Durant son audition par les policiers spécialisés, Cais a cité des prénoms. "Ils ont tous été vérifiés. Il ne s'agit en fait d'aucun adulte, mais d'enfants", confie une source proche du dossier à L'Express. D'après cette source, "cette blessure résulte de jeux très bizarres entre enfants", . Selon la procureur de la République de Montreuil, citée par la mairie de Montreuil, "l’enquête diligentée" n'a établi "aucune infraction pénale" et fait donc "l’objet d’un classement sans suite".

"Si l'enfant avait été blanc"… Mais, les parents du petit garçon et l'association M-UDC, très active, ne comptent pas en rester là et agitent les réseaux sociaux. Sur change.org, une pétition a été mise en ligne pour alerter "la presse et l'opinion publique afin d'éviter que l'affaire ne soit enterrée". Elle regroupe désormais 41 863 signatures. Un hashtag #JusticeforCais est même apparu sur Twitter et Facebook, mobilisant de nombreux internautes. Interrogé par Libération, un adjoint à la mairie de Montreuil déplore que l'histoire "triste" soit "mise en scène sur les réseaux sociaux avec l’aide du M-UDC qui surfe sur la polémique pour faire le buzz".

Sur une majorité de tweets, l'idée d'une justice à double vitesse - sur fond de racisme - émerge : "Chuis loin d'être raciste mais on va pas se mentir : si l'enfant aurait été blanc, on aurait déjà arrêté le coupable (sic ; ndlr)", peut-on lire sur l'un d'eux. "On sait tous que si l'enfant avait été blanc l'affaire aurait fait le tour des médias. Et ça on le sait pertinemment", écrit un autre utilisateur. Après la mort d'Alton Sterling, un Afro-Américain abattu mardi soir dans sa voiture par un policier, certains sur Facebook lient même les deux affaires. 

CAPTURE

Capture d'écran Facebook

Plaintes pour diffamation et menaces. A Montreuil depuis le début de l'affaire, la tension est vive entre le personnel de l'école, la mairie et les membres de l'association. Accusations lancées au mégaphone devant les parents et élèves à l'entrée de l'école, irruptions au sein des salles de classe... Mardi, dans un communiqué, la FCPE a déclaré : "Les autres parents et les quelques 200 élèves de la maternelle, sont bouleversés et angoissés par les actions virulentes et régulières, encore lundi 4 juillet, du comité de soutien de la famille. Les actes d’intimidation et les accusations de ce collectif [...] ont conduit des parents de Jules Ferry à porter plainte". La directrice de l’établissement scolaire a déposé plainte pour menaces, tandis que la municipalité, elle, a indiqué avoir déposé plainte pour diffamation.  

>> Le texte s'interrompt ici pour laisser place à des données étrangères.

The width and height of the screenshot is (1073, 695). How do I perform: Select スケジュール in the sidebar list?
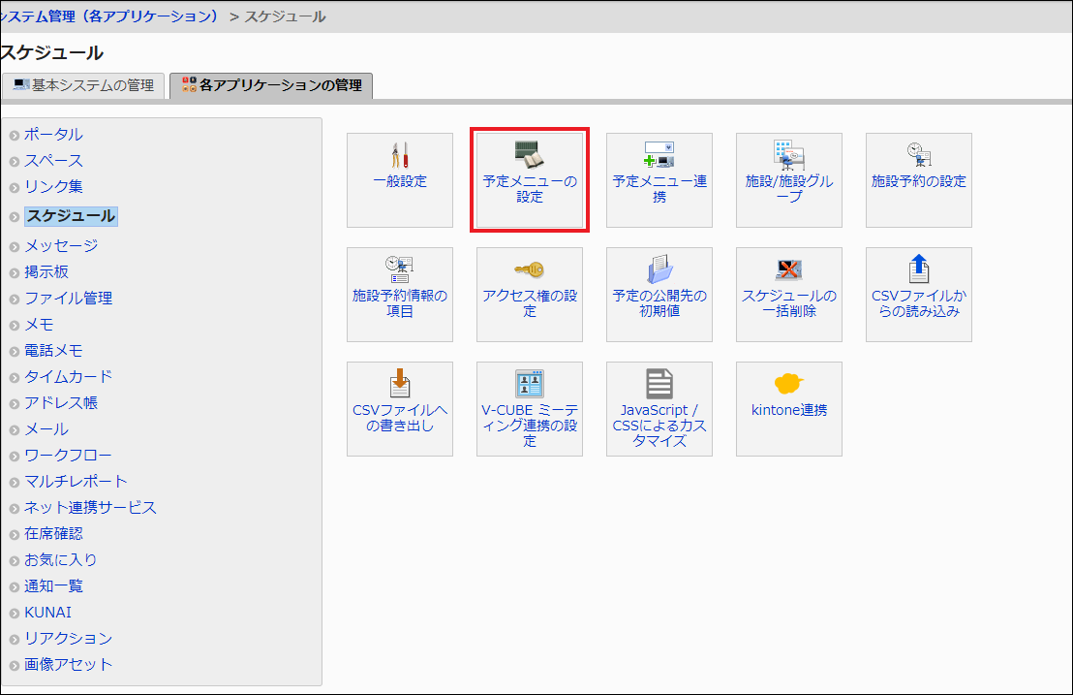[x=71, y=216]
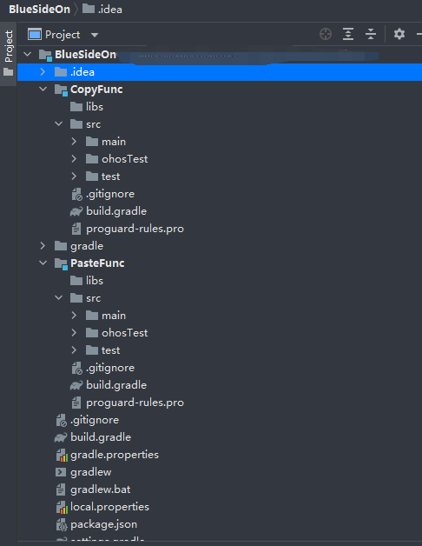422x546 pixels.
Task: Click the Expand All toolbar icon
Action: pos(348,34)
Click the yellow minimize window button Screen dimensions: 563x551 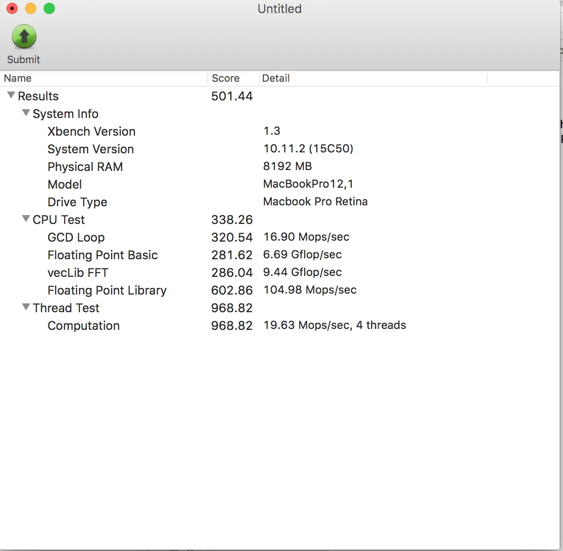[31, 8]
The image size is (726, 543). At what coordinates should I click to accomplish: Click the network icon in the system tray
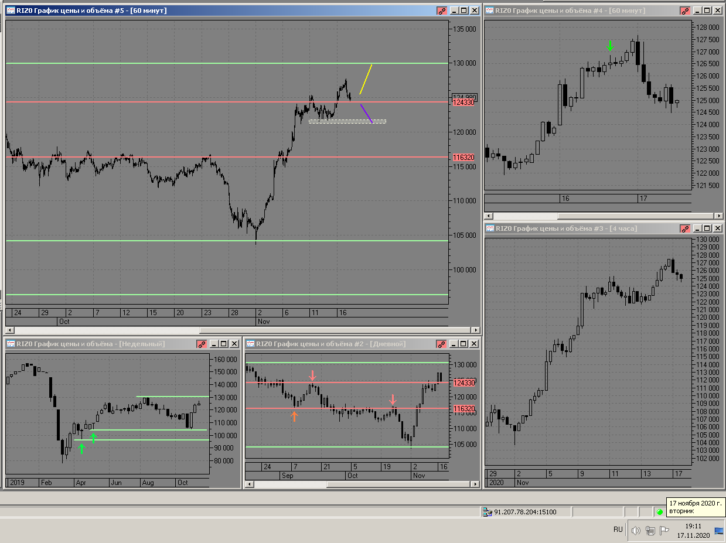click(650, 531)
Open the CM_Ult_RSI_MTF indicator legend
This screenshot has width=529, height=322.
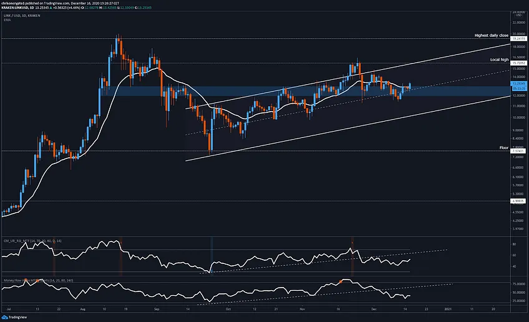click(x=32, y=241)
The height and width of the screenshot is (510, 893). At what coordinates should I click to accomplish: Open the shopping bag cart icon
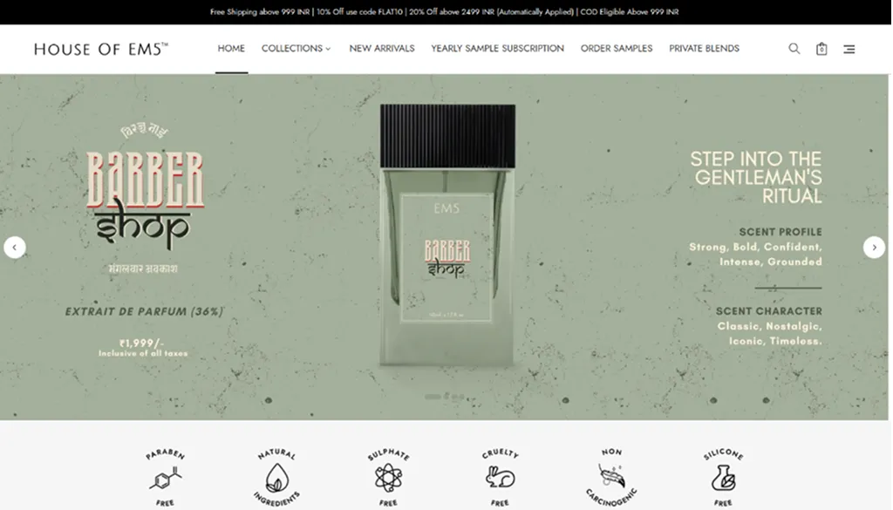coord(821,49)
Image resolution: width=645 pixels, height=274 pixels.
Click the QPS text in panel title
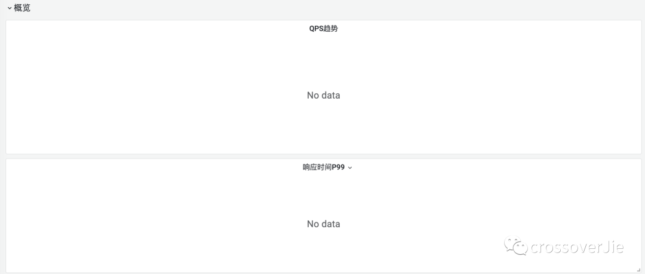317,29
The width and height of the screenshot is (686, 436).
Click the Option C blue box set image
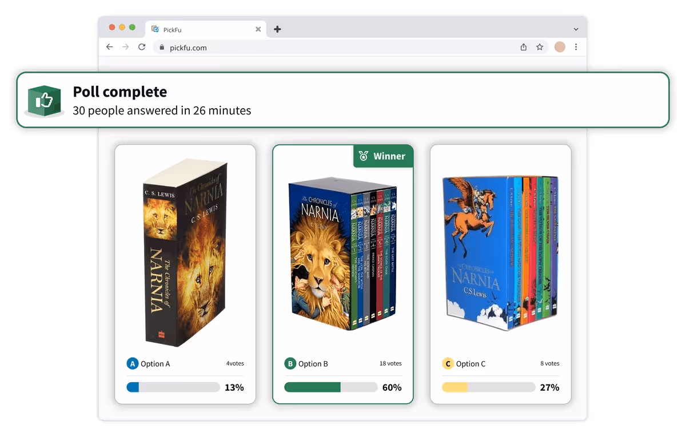pyautogui.click(x=501, y=252)
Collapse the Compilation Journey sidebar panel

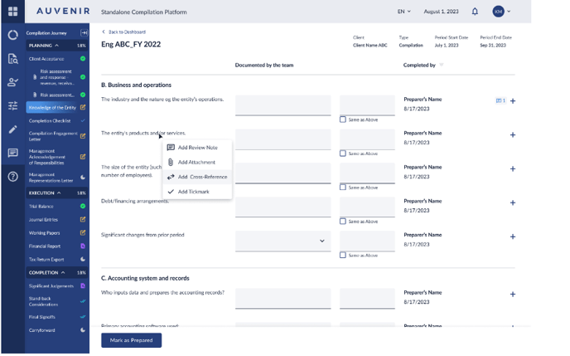(x=85, y=33)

Un rassemblement vendredi devant la mairie de Montreuil. Contacté jeudi par Europe 1, le porte-parole de l'UDC, Mwazulu Diyabanza soutient fermement que la mairie de Montreuil et les institutions locales "ont la volonté manifeste d'étouffer l'affaire". "Nous allons porter plainte pour viol sur mineur", je vous l'annonce, a-t-il insisté. Ce jeudi soir, de 18 à 20 heures, à la librairie de littérature africaine Tamery, dans le 10ème arrondissement de Paris, il promet d'ailleurs de dévoiler "de nouveaux éléments", notamment sur le profil du "suspect" que Cais aurait décrit plus précisément. Durant son audition, le petit garçon n'aurait pourtant pas évoqué de nom d'adulte. 


Pourquoi cette association s'intéresse-t-elle à cette affaire ?

Prônant "la lutte contre toute forme d'oppression", l'association panafricaine entend agir "face à la suprématie et à l'infériorité raciale, source des multiples divisions". Comment se fait-il alors qu'elle se soit engouffrée dans cette affaire d'agression sexuelle ? "Si on s’empare de cette affaire, c’est, d’une part, parce que le papa de la victime est membre de notre association, a expliqué Mwazulu Diyabanba à 20 Minutes. C’est aussi et surtout parce que notre association panafricaine lutte contre toute forme de domination. La pédophilie en est une."